箱根権現
箱根権現(はこねごんげん)は、箱根山の山岳信仰と修験道が融合した神仏習合の神であり、文殊菩薩・弥勒菩薩・観世音菩薩を本地仏とする。神仏分離・廃仏毀釈が行われる以前は、箱根権現社(現・箱根神社)・箱根山金剛王院東福寺[2]で祀られた。
歴史
編集箱根山では、古代より主峰・神山に対する山岳信仰があり、神山を遥拝できる駒ケ岳の山頂を磐境として祭祀が行われていた。特に、孝昭天皇の時代に聖占が駒ケ岳において神山を神体山として祀ったことが、山岳信仰の隆盛に大きな影響を与えたとされる[3]。
天平宝字元年(757年)朝廷の命を受けて、万巻が箱根山の山岳信仰を束ねる目的で箱根山に入山し、神山や駒ケ岳で3年間修行して、三所権現(法躰・俗躰・女躰)を感得した。法躰は文殊菩薩の垂迹、俗躰は弥勒菩薩の垂迹、女躰は観世音菩薩の垂迹とされる[4]。
伝承では、万巻は神託に基づいて、箱根権現を祀る社殿(現在の箱根神社)を建立したほか、地元の人々を悩ませていた九頭龍を鎮め、龍を祀る社(九頭龍神社)も建立したとされる。その後、神仏習合の流れの中で、万巻上人草創の箱根権現社と箱根山東福寺(後の金剛王院)とが一体を成し[5]、箱根権現への信仰は東密の影響を大きく受け、多くの修験者が箱根山に入山して関東の修験霊場として栄えた。

# 資料一覧:
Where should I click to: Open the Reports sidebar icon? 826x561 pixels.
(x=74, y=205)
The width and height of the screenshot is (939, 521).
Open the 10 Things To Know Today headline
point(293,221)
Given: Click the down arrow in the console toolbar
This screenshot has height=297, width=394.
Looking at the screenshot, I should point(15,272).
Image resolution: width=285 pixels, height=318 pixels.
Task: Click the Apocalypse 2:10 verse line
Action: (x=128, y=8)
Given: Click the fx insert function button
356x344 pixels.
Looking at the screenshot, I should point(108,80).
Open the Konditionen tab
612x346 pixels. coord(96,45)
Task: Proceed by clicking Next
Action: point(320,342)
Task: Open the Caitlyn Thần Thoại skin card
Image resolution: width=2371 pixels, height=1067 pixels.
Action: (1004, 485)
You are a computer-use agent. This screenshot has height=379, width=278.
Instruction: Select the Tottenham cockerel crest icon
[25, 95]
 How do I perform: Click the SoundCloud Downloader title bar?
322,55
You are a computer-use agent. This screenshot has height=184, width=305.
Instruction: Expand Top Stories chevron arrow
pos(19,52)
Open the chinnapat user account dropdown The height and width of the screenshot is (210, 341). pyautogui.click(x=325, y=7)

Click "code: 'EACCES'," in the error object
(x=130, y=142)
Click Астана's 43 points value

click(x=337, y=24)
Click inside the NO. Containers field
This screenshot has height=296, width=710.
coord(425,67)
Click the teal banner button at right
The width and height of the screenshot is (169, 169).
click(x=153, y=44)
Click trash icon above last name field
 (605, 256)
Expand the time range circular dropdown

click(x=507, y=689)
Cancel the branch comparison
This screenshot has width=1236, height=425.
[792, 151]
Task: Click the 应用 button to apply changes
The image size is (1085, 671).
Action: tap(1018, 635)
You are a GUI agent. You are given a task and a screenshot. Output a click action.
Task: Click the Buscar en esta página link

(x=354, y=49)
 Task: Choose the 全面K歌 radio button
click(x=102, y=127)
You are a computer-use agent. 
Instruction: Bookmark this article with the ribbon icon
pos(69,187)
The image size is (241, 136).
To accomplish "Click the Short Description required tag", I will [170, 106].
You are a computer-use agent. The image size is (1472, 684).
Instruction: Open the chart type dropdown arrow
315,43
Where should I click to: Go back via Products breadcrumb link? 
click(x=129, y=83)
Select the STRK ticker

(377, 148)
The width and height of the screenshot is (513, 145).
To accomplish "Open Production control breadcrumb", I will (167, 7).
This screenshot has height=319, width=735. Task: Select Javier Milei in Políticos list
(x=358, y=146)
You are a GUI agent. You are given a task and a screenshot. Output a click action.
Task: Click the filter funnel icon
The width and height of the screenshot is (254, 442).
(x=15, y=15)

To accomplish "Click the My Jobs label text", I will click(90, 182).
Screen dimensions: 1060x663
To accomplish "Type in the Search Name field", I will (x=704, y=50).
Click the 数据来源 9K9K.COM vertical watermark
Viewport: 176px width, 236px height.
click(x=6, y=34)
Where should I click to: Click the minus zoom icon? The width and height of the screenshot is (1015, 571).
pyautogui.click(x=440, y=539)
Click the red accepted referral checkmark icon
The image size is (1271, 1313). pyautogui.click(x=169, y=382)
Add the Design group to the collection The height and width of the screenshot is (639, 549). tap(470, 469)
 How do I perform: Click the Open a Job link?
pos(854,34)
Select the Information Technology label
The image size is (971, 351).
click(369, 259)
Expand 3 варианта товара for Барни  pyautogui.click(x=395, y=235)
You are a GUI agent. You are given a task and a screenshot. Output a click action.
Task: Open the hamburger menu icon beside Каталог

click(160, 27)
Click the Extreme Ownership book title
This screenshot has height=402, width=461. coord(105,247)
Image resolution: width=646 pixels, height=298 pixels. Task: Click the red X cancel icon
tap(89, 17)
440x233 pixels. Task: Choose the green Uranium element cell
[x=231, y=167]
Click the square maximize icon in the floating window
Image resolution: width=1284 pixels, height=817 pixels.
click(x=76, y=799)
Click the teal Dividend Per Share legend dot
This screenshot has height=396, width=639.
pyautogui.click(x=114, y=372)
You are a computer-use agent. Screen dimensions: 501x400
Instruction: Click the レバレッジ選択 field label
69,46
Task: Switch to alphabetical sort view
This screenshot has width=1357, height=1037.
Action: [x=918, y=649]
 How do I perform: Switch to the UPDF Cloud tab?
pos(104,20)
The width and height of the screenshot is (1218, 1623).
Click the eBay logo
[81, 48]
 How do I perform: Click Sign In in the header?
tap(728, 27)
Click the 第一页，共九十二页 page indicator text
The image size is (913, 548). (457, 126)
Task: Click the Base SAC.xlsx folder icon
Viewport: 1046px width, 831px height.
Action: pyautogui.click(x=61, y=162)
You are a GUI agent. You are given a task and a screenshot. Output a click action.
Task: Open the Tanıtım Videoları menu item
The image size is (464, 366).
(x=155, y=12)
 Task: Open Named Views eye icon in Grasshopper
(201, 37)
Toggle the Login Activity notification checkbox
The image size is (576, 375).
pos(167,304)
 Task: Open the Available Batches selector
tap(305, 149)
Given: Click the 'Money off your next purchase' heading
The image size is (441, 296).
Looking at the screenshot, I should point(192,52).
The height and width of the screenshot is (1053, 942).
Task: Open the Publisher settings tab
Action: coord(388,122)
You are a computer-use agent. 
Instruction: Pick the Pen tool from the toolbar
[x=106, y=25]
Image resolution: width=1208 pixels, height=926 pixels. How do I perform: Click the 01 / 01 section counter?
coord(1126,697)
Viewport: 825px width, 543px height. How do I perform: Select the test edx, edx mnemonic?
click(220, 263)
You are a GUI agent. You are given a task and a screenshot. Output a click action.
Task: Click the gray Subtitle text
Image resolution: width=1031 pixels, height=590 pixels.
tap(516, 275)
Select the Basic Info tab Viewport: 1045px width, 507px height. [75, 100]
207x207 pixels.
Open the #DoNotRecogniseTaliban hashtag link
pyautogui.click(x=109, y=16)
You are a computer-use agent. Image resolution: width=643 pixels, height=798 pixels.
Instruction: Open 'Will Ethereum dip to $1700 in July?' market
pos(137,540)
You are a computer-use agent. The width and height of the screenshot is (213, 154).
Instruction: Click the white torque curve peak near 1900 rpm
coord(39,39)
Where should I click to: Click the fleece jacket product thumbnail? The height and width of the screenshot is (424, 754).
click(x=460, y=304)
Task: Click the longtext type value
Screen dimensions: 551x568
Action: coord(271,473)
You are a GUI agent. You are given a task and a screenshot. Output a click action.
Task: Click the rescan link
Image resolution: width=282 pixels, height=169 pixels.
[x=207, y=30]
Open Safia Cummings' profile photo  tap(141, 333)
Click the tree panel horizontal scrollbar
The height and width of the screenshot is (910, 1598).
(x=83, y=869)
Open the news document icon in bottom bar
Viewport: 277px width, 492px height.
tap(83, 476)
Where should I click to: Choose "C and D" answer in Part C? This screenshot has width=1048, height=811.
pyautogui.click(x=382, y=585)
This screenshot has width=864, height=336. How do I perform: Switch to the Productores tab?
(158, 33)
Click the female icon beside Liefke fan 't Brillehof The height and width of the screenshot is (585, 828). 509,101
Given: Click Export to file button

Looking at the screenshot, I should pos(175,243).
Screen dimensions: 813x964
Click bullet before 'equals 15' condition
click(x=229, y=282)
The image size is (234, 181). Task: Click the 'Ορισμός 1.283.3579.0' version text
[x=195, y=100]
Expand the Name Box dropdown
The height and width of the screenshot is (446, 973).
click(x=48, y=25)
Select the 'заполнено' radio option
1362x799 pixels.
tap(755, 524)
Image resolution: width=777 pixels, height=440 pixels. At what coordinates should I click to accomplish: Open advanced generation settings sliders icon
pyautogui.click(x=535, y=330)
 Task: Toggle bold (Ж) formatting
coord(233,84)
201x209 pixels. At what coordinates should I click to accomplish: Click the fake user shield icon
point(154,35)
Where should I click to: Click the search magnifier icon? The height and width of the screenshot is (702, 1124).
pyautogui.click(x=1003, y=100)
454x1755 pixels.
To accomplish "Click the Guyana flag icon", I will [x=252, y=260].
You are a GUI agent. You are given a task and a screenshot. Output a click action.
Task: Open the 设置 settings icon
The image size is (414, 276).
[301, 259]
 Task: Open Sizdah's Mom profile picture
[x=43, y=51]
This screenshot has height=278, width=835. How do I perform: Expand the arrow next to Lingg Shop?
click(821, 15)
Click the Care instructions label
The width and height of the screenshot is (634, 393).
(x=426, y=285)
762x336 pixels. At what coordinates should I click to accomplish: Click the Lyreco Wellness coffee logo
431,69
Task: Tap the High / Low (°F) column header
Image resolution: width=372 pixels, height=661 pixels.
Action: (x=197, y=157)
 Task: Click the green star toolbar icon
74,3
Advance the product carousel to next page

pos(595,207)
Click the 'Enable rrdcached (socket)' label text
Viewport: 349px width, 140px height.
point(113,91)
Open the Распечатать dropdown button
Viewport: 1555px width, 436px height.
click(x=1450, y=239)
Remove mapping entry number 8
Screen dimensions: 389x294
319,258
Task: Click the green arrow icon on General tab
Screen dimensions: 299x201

# 問題 1:
箱根権現についての本文に出てくる三所権現の三つの姿を、それぞれの本地とされる菩薩と組にしてすべて挙げてください。
# 問題 2:
箱根権現についての本文によると、万巻が朝廷の命を受けて箱根山に入山したのはいつですか。
# 問題 3:
箱根権現についての本文を、最後の文の後から書き継いでください。
資料は参照しなくてかまいません。

# 解答 1:
法躰:文殊菩薩
俗躰:弥勒菩薩
女躰:観世音菩薩

# 解答 2:
天平宝字元年(757年)です。

# 解答 3:
平安時代に箱根路が開かれると、旅人が箱根権現に道中の安全を祈願することも多くなった[3]。
鎌倉時代に、箱根権現は源頼朝の篤い崇敬を受け、鶴岡八幡宮に次いで関東武士の信仰を集めた。箱根権現・伊豆山権現を併せて二所権現と呼び、二所詣の風習も生まれた[3]。
室町時代、地元駿河国駿東郡豪族の大森氏の出身であった37世證実と兄の大森頼春が上杉禅秀の乱で鎌倉を追われた鎌倉公方足利持氏を箱根権現に匿ってその危難を救った功績によって、大森氏と箱根権現には箱根山の両側(足柄下郡・駿東郡)に広大な所領を与えられた。
戦国時代に入ると大森氏は新興の伊勢宗瑞(北条早雲)に滅ぼされるが、早雲も箱根山の掌握を重視して自分の子を箱根権現の別当にすべく送り込み、やがてその子は40世長綱(後の北条幻庵)となっている[6]。
江戸時代に箱根の関所が置かれて東海道が整備されると、交通の要所に位置することとなった箱根権現は一層篤い信仰を受けるようになった[3]。
明治以降
編集明治維新の神仏分離令による廃仏毀釈によって、修験道に基づく箱根権現社は箱根神社へと改称された[3]。別当寺である箱根山金剛王院東福寺は廃寺に追い込まれた(箱根神社境内の駐車場付近にあったと推定される[2])。
明治6年(1873年)には明治天皇と昭憲皇太后が参拝し、その後も皇族の参拝が続いた[3]。昭和55年(1980年)に昭和天皇と皇后が参拝し、昭和56年(1981年)に浩宮皇太子(現・今上天皇、令和)が参拝した[3]。
脚注
編集- ^ 飯沼勝五郎『仇を討つまで : 武士道美談』蘇堂山人 著 (内外出版協会, 1926)
- ^ a b 金剛王院東福寺跡 コトバンク
- ^ a b c d e f g 箱根神社の由緒 箱根神社公式ホームページ
- ^ 存覚『諸神本懐集』「二所三島の大明神といふは大箱根の三所権現なり。法体は三世覚母の文殊師利。俗体は当来導師の弥勒慈尊。女体は施無畏者、観音薩埵なり。」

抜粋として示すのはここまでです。